• [Task item]:
Your task is to repeat the entries exactly from their first line through the line with "Given: Click the Chrome favicon on About tab", and to stop there.

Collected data
====================

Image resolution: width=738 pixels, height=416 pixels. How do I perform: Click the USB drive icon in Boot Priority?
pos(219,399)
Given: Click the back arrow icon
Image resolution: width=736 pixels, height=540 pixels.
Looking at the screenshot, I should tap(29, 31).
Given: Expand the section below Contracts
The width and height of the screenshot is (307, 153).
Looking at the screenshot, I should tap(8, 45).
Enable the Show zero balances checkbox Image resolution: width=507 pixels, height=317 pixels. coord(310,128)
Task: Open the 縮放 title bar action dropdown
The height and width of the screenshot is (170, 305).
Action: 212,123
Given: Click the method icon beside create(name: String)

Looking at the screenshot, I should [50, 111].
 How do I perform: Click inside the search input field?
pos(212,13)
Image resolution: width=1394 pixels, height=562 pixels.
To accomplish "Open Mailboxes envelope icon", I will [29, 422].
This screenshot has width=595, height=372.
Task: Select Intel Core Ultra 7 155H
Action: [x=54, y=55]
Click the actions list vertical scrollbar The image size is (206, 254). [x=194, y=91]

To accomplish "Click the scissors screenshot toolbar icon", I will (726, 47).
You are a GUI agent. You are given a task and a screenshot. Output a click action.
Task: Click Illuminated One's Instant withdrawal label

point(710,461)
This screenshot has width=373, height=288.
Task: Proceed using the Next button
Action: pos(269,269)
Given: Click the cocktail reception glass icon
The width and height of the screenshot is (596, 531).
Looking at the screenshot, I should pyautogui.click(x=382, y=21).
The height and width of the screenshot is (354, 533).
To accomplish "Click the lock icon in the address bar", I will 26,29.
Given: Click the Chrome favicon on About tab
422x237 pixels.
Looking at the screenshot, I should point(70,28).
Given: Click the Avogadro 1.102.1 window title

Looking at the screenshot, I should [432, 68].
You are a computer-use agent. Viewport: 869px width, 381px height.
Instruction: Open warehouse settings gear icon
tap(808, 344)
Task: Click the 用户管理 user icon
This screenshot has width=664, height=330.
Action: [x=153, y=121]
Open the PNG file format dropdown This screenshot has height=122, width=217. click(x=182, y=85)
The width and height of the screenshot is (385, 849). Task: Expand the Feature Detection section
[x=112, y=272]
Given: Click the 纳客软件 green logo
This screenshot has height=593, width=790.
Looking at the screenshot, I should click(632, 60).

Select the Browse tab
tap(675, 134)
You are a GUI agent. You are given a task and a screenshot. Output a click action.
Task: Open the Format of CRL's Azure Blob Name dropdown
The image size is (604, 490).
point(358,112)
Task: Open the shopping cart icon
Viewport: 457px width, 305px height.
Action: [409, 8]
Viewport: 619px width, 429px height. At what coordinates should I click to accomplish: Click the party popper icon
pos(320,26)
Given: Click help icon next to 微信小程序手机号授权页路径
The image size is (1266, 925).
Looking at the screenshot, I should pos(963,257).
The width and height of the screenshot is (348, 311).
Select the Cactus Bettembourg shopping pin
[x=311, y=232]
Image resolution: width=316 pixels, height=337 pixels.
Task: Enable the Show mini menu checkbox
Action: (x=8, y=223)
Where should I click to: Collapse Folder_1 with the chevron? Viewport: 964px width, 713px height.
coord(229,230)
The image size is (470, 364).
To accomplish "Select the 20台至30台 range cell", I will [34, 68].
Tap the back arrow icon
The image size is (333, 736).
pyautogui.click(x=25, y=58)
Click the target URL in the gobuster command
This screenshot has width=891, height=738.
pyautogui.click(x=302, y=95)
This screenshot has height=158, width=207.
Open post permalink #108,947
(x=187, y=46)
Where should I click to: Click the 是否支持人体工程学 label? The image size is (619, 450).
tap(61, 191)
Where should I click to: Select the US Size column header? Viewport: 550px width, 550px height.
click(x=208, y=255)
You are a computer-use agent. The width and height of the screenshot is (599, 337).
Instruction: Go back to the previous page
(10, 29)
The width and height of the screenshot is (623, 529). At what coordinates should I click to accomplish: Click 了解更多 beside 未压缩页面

====================

• [Result below]:
Image resolution: width=738 pixels, height=416 pixels. How do I perform: Click the USB drive icon in Boot Priority?
pos(219,399)
Given: Click the back arrow icon
Image resolution: width=736 pixels, height=540 pixels.
Looking at the screenshot, I should tap(29, 31).
Given: Expand the section below Contracts
The width and height of the screenshot is (307, 153).
Looking at the screenshot, I should tap(8, 45).
Enable the Show zero balances checkbox Image resolution: width=507 pixels, height=317 pixels. coord(310,128)
Task: Open the 縮放 title bar action dropdown
The height and width of the screenshot is (170, 305).
Action: 212,123
Given: Click the method icon beside create(name: String)

Looking at the screenshot, I should [50, 111].
 How do I perform: Click inside the search input field?
pos(212,13)
Image resolution: width=1394 pixels, height=562 pixels.
To accomplish "Open Mailboxes envelope icon", I will [29, 422].
This screenshot has width=595, height=372.
Task: Select Intel Core Ultra 7 155H
Action: [x=54, y=55]
Click the actions list vertical scrollbar The image size is (206, 254). [x=194, y=91]

To accomplish "Click the scissors screenshot toolbar icon", I will (726, 47).
You are a GUI agent. You are given a task and a screenshot. Output a click action.
Task: Click Illuminated One's Instant withdrawal label

point(710,461)
This screenshot has width=373, height=288.
Task: Proceed using the Next button
Action: pos(269,269)
Given: Click the cocktail reception glass icon
The width and height of the screenshot is (596, 531).
Looking at the screenshot, I should pyautogui.click(x=382, y=21).
The height and width of the screenshot is (354, 533).
To accomplish "Click the lock icon in the address bar", I will 26,29.
Given: Click the Chrome favicon on About tab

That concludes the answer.